The employee is not liable for damage.
Strange but true, the basic principle pursuant to article 18 of the Employment Contracts Act, is that the employee is not principally liable for the damage that he causes, in the capacity of his employment contract, to the employer or third parties.
It must be stressed that a contract may not deviate from these strict rules on liability. A clause in an employment contract for a cashier which states that she is liable for all till shortfalls is, therefore, always null and void.

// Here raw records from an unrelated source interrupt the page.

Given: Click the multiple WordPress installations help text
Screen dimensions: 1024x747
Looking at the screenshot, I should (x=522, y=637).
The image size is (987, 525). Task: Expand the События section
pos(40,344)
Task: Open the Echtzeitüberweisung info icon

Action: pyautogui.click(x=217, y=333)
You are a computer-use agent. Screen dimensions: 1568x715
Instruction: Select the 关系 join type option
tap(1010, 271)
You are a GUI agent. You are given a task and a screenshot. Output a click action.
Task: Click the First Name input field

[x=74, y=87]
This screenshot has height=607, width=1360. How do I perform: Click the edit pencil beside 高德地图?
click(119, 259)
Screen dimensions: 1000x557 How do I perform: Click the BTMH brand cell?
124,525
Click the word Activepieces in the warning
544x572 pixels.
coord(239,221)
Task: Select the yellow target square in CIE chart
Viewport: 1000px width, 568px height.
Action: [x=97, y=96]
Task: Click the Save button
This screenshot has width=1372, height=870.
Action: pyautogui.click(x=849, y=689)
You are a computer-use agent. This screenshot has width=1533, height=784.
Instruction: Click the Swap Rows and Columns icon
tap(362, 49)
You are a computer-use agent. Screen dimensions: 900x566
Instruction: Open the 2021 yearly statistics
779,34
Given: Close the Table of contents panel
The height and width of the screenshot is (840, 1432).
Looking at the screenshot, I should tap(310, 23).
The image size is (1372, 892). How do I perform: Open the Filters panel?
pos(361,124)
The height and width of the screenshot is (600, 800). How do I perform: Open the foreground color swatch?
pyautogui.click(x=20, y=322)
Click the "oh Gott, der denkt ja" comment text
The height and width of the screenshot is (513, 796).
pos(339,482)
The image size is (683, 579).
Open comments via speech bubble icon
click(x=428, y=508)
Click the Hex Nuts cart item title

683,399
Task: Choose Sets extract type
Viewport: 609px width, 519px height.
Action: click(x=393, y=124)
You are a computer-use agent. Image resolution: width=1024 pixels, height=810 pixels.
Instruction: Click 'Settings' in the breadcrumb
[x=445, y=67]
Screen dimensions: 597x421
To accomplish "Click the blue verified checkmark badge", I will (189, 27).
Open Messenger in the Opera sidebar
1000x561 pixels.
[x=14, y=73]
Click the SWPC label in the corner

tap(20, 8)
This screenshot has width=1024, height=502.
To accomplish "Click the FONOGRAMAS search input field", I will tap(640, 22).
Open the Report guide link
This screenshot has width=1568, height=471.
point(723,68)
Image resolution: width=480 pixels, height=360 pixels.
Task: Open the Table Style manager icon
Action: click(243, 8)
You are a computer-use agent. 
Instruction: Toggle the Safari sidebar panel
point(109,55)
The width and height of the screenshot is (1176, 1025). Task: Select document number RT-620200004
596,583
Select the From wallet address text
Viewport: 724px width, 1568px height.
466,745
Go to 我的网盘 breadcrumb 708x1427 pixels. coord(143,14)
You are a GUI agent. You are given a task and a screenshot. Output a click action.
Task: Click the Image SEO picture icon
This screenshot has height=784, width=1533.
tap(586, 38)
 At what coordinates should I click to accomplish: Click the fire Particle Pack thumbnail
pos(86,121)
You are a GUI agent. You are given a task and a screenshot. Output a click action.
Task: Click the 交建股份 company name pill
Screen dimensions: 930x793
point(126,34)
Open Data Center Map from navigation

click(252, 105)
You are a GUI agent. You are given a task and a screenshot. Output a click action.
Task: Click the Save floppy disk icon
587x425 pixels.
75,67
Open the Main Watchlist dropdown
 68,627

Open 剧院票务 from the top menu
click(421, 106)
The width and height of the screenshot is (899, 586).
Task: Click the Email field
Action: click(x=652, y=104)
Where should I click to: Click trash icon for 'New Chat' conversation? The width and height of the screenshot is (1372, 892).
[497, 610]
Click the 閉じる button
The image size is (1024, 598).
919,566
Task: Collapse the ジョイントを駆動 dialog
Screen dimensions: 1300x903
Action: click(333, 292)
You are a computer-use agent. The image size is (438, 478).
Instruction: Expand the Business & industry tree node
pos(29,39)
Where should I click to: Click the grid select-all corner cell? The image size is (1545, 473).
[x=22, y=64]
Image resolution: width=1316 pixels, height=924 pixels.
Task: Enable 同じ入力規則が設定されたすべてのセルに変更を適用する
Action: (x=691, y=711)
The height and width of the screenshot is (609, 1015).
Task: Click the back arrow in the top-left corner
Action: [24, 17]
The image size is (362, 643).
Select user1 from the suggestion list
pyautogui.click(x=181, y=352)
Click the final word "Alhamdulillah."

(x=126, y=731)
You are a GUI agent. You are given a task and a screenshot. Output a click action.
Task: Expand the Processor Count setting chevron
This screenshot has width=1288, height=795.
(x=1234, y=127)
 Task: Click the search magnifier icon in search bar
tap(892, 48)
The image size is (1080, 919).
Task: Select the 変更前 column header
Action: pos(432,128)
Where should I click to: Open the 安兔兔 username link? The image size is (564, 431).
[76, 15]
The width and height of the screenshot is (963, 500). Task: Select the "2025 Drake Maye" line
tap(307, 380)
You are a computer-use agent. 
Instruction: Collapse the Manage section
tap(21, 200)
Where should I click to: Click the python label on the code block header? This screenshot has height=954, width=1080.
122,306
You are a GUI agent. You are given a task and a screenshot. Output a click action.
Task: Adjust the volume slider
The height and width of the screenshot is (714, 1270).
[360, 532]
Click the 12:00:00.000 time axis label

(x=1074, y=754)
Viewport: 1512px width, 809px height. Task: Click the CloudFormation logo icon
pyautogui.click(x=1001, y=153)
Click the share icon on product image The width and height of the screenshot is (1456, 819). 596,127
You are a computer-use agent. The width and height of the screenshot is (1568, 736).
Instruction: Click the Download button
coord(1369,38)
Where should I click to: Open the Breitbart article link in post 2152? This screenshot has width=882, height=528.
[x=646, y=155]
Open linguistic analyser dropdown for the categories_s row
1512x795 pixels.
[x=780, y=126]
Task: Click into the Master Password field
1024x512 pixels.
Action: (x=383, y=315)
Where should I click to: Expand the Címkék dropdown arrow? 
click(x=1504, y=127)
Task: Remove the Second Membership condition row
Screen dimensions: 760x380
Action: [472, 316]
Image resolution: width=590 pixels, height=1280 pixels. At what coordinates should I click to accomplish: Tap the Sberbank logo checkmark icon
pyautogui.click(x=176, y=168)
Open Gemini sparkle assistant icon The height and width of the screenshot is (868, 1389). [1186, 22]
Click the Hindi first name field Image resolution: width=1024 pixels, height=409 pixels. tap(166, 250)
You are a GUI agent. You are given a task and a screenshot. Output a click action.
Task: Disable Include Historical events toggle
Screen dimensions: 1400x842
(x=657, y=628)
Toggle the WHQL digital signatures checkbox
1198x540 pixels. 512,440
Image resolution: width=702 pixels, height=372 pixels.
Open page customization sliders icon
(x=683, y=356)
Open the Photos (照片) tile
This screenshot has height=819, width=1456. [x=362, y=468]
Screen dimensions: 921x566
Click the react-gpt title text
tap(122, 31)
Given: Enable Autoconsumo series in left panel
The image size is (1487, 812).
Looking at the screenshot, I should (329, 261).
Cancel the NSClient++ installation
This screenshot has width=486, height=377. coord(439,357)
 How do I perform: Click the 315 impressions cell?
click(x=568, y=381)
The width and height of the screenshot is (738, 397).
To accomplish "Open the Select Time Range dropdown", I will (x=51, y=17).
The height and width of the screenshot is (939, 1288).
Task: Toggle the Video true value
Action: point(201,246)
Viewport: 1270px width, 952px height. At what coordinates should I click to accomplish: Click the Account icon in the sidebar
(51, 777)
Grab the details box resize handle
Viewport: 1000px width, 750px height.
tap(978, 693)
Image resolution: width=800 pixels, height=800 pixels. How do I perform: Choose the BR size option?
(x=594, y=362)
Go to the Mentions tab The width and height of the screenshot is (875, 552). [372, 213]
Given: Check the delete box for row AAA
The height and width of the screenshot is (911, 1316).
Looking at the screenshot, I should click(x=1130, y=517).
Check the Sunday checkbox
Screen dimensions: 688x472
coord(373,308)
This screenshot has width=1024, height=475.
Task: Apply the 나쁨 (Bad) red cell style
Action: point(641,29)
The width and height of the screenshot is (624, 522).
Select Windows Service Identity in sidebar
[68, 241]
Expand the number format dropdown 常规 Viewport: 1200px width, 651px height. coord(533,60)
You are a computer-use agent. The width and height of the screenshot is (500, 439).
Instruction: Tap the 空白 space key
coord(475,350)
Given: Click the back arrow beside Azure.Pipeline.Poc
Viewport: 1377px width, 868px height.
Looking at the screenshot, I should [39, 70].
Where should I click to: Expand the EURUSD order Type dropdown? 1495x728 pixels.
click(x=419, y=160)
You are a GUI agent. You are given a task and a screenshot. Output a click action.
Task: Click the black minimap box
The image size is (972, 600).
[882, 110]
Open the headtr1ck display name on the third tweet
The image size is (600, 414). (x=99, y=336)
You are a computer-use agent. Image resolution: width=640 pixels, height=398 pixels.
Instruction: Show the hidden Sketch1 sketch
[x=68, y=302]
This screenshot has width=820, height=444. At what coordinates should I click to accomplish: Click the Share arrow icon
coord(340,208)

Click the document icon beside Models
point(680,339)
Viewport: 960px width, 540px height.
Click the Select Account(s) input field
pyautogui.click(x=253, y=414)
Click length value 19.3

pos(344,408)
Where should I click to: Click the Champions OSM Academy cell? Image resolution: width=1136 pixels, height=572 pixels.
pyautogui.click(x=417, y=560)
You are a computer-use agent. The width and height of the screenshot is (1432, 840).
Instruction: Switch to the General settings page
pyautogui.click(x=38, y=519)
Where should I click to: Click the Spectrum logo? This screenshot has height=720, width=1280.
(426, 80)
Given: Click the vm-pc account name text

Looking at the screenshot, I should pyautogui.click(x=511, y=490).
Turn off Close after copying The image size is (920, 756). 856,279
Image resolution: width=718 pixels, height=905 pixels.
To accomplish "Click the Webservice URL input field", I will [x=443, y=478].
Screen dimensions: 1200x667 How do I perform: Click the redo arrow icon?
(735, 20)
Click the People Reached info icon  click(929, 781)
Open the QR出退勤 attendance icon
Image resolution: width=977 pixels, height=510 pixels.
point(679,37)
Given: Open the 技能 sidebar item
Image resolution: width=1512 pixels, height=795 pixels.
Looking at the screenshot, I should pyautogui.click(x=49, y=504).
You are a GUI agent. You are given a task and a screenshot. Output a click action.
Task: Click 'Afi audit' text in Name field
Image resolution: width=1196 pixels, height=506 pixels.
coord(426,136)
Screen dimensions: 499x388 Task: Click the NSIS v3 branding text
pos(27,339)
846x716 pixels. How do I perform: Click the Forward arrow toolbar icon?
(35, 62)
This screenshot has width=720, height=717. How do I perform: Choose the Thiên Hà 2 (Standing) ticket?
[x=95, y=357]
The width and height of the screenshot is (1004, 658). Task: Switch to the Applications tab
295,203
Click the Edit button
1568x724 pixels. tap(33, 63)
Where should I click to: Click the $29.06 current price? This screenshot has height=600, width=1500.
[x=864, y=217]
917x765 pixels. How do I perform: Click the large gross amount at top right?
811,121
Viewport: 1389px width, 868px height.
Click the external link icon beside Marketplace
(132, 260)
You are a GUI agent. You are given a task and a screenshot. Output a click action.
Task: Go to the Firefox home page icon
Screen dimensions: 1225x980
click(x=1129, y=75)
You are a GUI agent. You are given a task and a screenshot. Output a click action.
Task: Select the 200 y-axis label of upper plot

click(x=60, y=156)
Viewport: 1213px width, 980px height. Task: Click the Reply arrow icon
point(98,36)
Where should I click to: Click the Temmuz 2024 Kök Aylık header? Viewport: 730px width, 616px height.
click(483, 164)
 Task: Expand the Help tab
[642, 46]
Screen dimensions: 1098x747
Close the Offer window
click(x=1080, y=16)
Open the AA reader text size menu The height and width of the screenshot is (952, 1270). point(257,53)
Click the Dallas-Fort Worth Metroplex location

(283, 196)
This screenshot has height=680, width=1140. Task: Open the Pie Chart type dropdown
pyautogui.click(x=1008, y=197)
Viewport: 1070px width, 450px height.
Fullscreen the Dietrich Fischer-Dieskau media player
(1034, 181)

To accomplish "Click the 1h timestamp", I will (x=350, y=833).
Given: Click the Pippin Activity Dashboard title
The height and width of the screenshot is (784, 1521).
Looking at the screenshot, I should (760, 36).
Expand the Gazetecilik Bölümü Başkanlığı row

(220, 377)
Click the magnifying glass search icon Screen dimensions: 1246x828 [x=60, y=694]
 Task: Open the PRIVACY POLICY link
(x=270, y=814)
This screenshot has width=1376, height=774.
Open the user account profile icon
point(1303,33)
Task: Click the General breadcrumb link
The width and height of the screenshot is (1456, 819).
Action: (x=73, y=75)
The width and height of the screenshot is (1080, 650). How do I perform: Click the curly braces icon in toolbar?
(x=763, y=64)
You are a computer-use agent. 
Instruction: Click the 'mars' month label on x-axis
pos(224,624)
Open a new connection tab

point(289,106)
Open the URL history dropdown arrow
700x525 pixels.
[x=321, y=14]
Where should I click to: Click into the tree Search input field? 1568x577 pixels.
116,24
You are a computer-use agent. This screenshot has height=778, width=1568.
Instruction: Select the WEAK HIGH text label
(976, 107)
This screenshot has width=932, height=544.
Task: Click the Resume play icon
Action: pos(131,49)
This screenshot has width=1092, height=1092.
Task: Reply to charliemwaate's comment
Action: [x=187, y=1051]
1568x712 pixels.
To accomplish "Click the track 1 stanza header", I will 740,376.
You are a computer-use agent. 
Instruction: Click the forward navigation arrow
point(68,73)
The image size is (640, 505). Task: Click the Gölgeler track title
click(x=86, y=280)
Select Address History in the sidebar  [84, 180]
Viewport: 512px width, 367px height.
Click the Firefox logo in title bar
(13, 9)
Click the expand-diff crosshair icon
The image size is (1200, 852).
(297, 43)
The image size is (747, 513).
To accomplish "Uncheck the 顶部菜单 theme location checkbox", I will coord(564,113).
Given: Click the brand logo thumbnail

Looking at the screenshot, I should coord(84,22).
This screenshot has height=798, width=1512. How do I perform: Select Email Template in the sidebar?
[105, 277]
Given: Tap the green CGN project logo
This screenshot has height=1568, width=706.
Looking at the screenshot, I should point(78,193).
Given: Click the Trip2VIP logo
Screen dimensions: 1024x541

Exception 1: deliberate error or fraud.
There are three fundamental exceptions, whereby the employee is liable for the damage that he causes to the employer or third parties. Firstly, the employee is liable if he causes deliberate or fraudulent damage. A typical case could involve an employee, who has been turned down for a salary increase taking revenge by deliberately breaking a machine/
Exception 2: major error
The employee is also liable for damage that is the result of a major error. This concerns an accidental error that is so excessive that it cannot be excused. For example, an employee who, has been working for many years in the company and who always ignores the safety procedures which are known to all, causes an accident. Note: the concept of ‘major error’ in this context has nothing to do with the concept of urgent reasons for dismissal. It is, therefore, possible that a person causes a major error, for which he must reimburse the company, but that this fact does not constitute grounds for dismissal for urgent cause.
Exception 3: repeated minor errors.
A third situation where the employee could be liable for damage is if he has made minor errors but has made these repeatedly. It need not be the same error that is always repeated. Different minor errors can become habitual and ultimately lead to liability.
For example, a cashier whose till is repeatedly short may ultimately be required to reimburse the losses to the employer.